Every four years we hear tales of how some Americans end up waiting in line for hours to vote. Is it really that badly organised? I’m never had to wait five minutes, and there’s never a line.
Depends where you are. In 2004 I lived in Columbus, Ohio. Ohio is an important “battleground” state in the presidential election. I lived in the city with all the young people and had to wait 90 minutes at my polling station. Meanwhile, in the suburbs where all the older, wealthier people live, no lines at all. It was partly a function of bad organization, limited funds, and chicanery on the part of state election officials.
I have usually had to wait for more than an hour. Once it was only about 30 minutes. Much of the wait was also outside. I live in a fast-growing area with relatively more working age people. So, like just about all the other people with day jobs, I was trying to vote before work.
One bottleneck is how many people can you fit through in, say, a 14-hour election day. The other bottleneck is how many of those people are going to show up from 7-9am and 6-9pm, because the polling place is near their home, not the job they commute to.
I voted today in Fort Lauderdale, Florida. The polls opened up at 10 am, and I got there at about 9:30. There was already a line around the building (a library, which still remained open and operational). I didn’t get done until 12:30.
Given the length of the line, I can’t imagine the practicality of accomodating all of these voters in just one day. Viva early voting!
A lot of the comments in this thread seem to center around not having adequate resources on Election Day. There seem to be two answers to that one: extend the voting period, or add more polling places. Personally, I’d rather wait until election day to vote. That way, if one of the candidates gets run over by a truck, or some new piece of information surfaces about an initiative, I can react to it. But if, for some reason, you have only half the voting machines you need, it’s probably easier to provide double the time than to acquire double the machines.
This has always mystified me. Why not declare Election Day a holiday? Scheduling conflicts largely disappear. Or make it Election Weekend. By using the entire weekend, neither the Sunday-Sabbathers or the Saturday-Sabbathers have to vote on Sabbath day. It may disenfranchise the Holy Order of the Full-Weekend Sabbath, but I understand they’re allowed to participate in government affairs on Holy Days as long as they’re wearing muck boots and surgical gloves.
Your prof was being a twit. Elections happen on predictable days every time, and it’s really not that hard to schedule around them.
┄┄┄┄┄┄┄┄┄┄
# Prompt A:
In the discussion about waiting in line to vote, how long did the commenter who lived in Columbus, Ohio, in 2004 wait at the polling station?
# Prompt B:
Render this sentence from the discussion about waiting in line to vote into Spanish: "Elections happen on predictable days every time, and it's really not that hard to schedule around them."
# Prompt C:
Write the next part of the discussion about waiting in line to vote, picking up after its final sentence.

# Recorded data:
┄┄┄┄┄┄┄┄┄┄
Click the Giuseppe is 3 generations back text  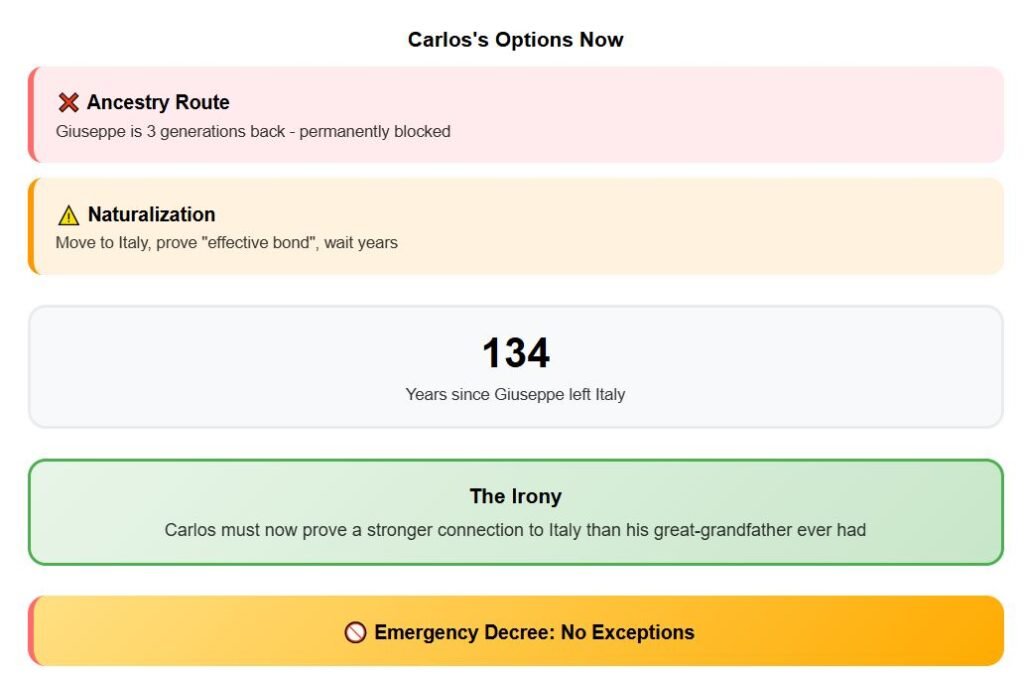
┄┄┄┄┄┄┄┄┄┄
# Exercise answer A:
90 minutes.

# Exercise answer B:
Las elecciones se celebran en días predecibles cada vez, y en realidad no es tan difícil organizarse en torno a ellas.

# Exercise answer C:
I have an issue with mandatory voting. Some people really don’t care. They don’t research the issues or candidates. They have little or no interest in the outcome. WHY should those people be forced to go in and push random buttons or pull random levers? It just screws up the results.
It frosts me every time I finish spending hours reading the text of ballot initiatives–along with arguments for and against–and find out that most voters don’t bother to do so. They vote based on the last billboard they saw. Voting is a responsibility, and citizens should take it seriously.
I don’t know where the complainers in this thread live, but everywhere I’ve lived in the U.S. has had adequate polling places and adequate poll workers. In about 30 years of voting in California and Montana, I don’t think I’ve ever waited more than a half-hour in line–and I’ve never had to stand outside.
If you can’t fit your whole precinct through the polls in eight hours, then you need to add more polling places.
Respectfully, this doesn’t make sense to me. November 4th is election day, but the President isn’t inaugurated until January, so there is always going to be a delay between your vote and the possibility that some catastrophic event prevents the voting from being meaningful.
Given that inevitable possibility, and the fact that I made up my mind months ago, why wouldn’t I cast my vote a week or so early? In my opinion, waiting until the last day just in case some last minute news leaks is playing into the unethical hands of dirty tricks politicos who play on voter irrationality with last minute revelations about some picayune detail in the candidate’s past.
Unless you are forced to complete your absentee ballot on election day, then absentee voting is a form of early voting.
I’d have no problem with making presidential election days a holiday. But back in West Texas, it was the law that employers had to allow employees sufficient time to go vote on any election day. I thought that was a federal law, but maybe it was just local?
Absentee balloting is similar to what they’re calling early voting, but it seems to be a different practice altogether. “Early voting” per se is going to the polls and waiting in line etc like on the actual Election Day. That seems a bit odd to me. (But then, I’m still trying to wrap my mind around some of these other new-fangled, so-called “modern” election practices, such as giving women the vote. :p)
Yeah - it seems to be different in that “absentee votes” fall into the “we’ll count 'em if we have to” pool, while true “early voting” is counted just as if you’d voted on election day.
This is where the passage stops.